La foto di una madre che abbraccia il figlio che muore è uno scandalo. Se invece sbatti in prima pagina un tale dandogli del ladro, del cocainomane, del pedofilo e dopo due mesi si scopre che non era vero e sulle accuse hai fatto paginate e titoloni e sull’assoluzione invece un trafiletto di dieci righe quando ormai è un uomo distrutto, quello invece va bene. Lì non si indigna nessuno. È normale. Di lettere non ne arrivano. Grufolare nel truogolo delle intercettazioni di telefonate private e senza alcun rilievo penale, tanto l’obiettivo è rovinare le persone senza neanche il diritto alla difesa, quello va bene, non si indigna nessuno. Orchestrare fanghigliose campagne contro politiche donne che hanno fatto carriera a colpi di materasso anche se le prove non ci sono - ma solo quelle di una certa parte, perché quelle dell’altra sono tutte sante, poetesse e navigatrici - invece va bene. Non si indigna nessuno. Lì la parità di genere non conta. Le valanghe di tette e culi e schifezze da suburra, da cloaca, da vomito dei reality e dei talent e le bambine trasformate (dalle mamme) in lolite in certe trasmissioni e in certi film e in certa stampa di serie Z, quelle vanno bene, quelle i minori le possono guardare e abbeverarsene tranquillamente, nessuno scandalo. Di lettere non ne arrivano. Tanti Tg e giornali proni nei confronti del padrone del vapore di turno, mentre se arriva un poveraccio qualsiasi a rivendicare le proprie ragioni chissenefrega, portatelo via e buttate pure la chiave, quello invece va bene, non si indigna nessuno. Lo scandalo vero è la gente da niente che continuiamo ad accreditare come maestri di pensiero, come esegeti della realtà. Farisei. Sepolcri imbiancati. Santoni forforosi e pudibondi della doppia morale, della lobotomia delle emozioni, del politicamente corretto, del pensiero unico, dell’indignazione in servizio permanente effettivo.

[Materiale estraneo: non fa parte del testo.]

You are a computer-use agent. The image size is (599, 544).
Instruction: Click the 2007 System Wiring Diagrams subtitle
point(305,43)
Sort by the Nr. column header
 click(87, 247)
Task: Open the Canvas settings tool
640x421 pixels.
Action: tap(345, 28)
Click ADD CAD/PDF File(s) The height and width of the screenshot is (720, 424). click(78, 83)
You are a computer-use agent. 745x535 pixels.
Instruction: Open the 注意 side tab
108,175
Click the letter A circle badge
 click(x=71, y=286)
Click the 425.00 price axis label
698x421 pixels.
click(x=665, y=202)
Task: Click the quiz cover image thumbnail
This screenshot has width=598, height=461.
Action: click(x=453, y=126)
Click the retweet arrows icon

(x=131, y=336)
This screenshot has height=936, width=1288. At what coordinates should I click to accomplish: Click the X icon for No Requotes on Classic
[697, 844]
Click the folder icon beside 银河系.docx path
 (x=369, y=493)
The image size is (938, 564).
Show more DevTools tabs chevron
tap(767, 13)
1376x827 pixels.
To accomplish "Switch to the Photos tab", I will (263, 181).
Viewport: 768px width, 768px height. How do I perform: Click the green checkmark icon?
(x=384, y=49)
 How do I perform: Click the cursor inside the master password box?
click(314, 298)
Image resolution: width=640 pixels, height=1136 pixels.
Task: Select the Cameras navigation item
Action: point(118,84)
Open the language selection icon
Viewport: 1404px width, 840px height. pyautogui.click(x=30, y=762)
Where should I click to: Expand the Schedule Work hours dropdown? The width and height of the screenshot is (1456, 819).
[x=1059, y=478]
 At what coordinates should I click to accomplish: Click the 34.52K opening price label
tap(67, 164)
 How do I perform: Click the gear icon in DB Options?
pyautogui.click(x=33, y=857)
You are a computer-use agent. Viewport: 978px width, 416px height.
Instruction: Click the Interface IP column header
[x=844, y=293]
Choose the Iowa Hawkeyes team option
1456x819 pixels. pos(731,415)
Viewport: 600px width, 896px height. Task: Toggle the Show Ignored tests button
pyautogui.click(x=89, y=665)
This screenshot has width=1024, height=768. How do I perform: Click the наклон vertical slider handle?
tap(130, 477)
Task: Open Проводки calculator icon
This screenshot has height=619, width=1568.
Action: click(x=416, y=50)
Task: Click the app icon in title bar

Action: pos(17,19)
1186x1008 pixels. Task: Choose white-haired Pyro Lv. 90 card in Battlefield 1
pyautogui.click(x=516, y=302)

La foto di quella madre rappresenta il mondo. Lo abita completamente. E sapete perché? Perché risponde a una domanda alla quale non si può sfuggire: tutti abbiamo un dolore, perché non possiamo condividerlo? Non scappiamo dalla morte, guardiamola in faccia, attendiamola con coraggio e contrapponiamole questa Madonna lariana che piange per il suo bambino. Lei è noi, noi siamo lei, uno vale davvero uno, questa volta. Solo così tutto questo dolore un giorno ci sarà utile e ci lascerà la speranza che dopo la morte ci sia la vita eterna.